Очень важно иметь в виду это замечание о сознательной идее. То «отрицание земли», о котором говорит Достоевский, невозможно вне «сознания». Именно и только благодаря сознанию, «сознательной идее», человек способен подняться над «землей», вырваться из пределов данной ему вместе с его рождением жизни.

В романе Достоевского взят тот крайний случай отрицания жизни сознанием, который выражается в реальном, фактическом убийстве. Это роман о предельном испытании идеи.

Достоевский не верил, что «теория» способна плодотворно преобразовать жизнь, — и в то же время он был уверен в неизбежности и даже необходимости «отрицания земли» сознанием. Эта неразрешимость представала перед ним как трагедия человеческого бытия…

* * *

Для понимания основных героев Достоевского — в том числе и Раскольникова — очень важна характеристика глубокой внутренней сущности этих героев, высказанная в книге М. М. Бахтина «Проблемы поэтики Достоевского»:

«В каждом из них „мысль великая и неразрешенная“, всем им прежде всего „надобно мысль разрешить“. И в этом-то разрешении мысли (идеи) вся их подлинная жизнь… Все ведущие герои Достоевского, как люди идеи, абсолютно бескорыстны (им „не надобно миллионов, а надобно мысль разрешить“); идейность и бескорыстие как бы синонимы. В этом смысле абсолютно бескорыстен и Раскольников, убивший старуху процентщицу».

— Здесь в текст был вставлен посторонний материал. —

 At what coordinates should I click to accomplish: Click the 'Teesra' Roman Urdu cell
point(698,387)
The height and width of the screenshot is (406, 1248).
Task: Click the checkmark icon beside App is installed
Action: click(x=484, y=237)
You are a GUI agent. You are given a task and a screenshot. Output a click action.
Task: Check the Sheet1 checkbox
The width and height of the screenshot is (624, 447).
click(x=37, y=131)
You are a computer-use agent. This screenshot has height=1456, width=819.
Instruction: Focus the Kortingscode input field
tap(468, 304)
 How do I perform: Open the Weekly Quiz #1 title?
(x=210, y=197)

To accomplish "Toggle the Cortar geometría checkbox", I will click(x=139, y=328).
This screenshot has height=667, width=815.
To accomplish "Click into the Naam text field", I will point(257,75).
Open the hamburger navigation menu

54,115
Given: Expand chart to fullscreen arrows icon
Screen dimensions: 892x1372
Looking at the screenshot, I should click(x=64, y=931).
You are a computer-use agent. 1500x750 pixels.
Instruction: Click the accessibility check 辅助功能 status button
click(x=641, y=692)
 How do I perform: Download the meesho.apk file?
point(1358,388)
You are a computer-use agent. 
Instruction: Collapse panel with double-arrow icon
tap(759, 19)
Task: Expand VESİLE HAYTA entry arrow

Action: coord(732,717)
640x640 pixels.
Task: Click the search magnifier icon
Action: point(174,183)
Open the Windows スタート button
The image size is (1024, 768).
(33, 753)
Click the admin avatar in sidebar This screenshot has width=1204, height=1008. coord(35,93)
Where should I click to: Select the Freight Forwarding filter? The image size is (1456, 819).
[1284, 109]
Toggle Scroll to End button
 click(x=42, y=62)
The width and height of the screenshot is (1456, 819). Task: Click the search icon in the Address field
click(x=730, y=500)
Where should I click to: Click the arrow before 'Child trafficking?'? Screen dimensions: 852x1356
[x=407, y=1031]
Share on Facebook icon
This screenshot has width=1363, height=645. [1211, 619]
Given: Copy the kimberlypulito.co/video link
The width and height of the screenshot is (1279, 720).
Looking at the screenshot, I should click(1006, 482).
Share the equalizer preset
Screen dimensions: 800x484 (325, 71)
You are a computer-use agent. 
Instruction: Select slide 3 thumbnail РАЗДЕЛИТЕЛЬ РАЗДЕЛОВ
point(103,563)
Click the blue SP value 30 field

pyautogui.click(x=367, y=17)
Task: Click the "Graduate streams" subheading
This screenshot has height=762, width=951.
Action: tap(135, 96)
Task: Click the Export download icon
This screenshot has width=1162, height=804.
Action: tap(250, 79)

В связи с этим уместно привести один набросок Достоевского к роману. Под заголовком «капитальное» в первоначальную рукопись было введено следующее рассуждение Раскольникова, обращенное к Соне:

«Возлюби! Да разве я не люблю, коль такой ужас решился взять на себя? Что чужая-то кровь, а не своя? Да разве б не отдал я всю мою кровь? если б надо?

Он задумался.

— Перед Богом, меня видящим, и перед моей совестью здесь сам с собой говоря, говорю: я бы отдал!

— Я не старуху зарезал: я принцип зарезал».

Мысль о том, что, «если б надо», если б это представлялось ему решением, Раскольников не убил бы, а, напротив, сам отдал бы «всю свою кровь», бросает ярчайший свет на его облик. По каким-то соображениям (по-видимому, из-за излишней прямолинейности и отвлеченности высказывания), Достоевский не ввел это суждение героя в роман. И все же оно внутренне, скрыто живет в нем, и вдруг прорывается — конечно, уже по-иному — в речи Порфирия Петровича: «Я вас почитаю за одного из таких, которым хоть кишки вырезай, а он будет стоять да с улыбкой смотреть на мучителей, — если только веру или Бога найдет».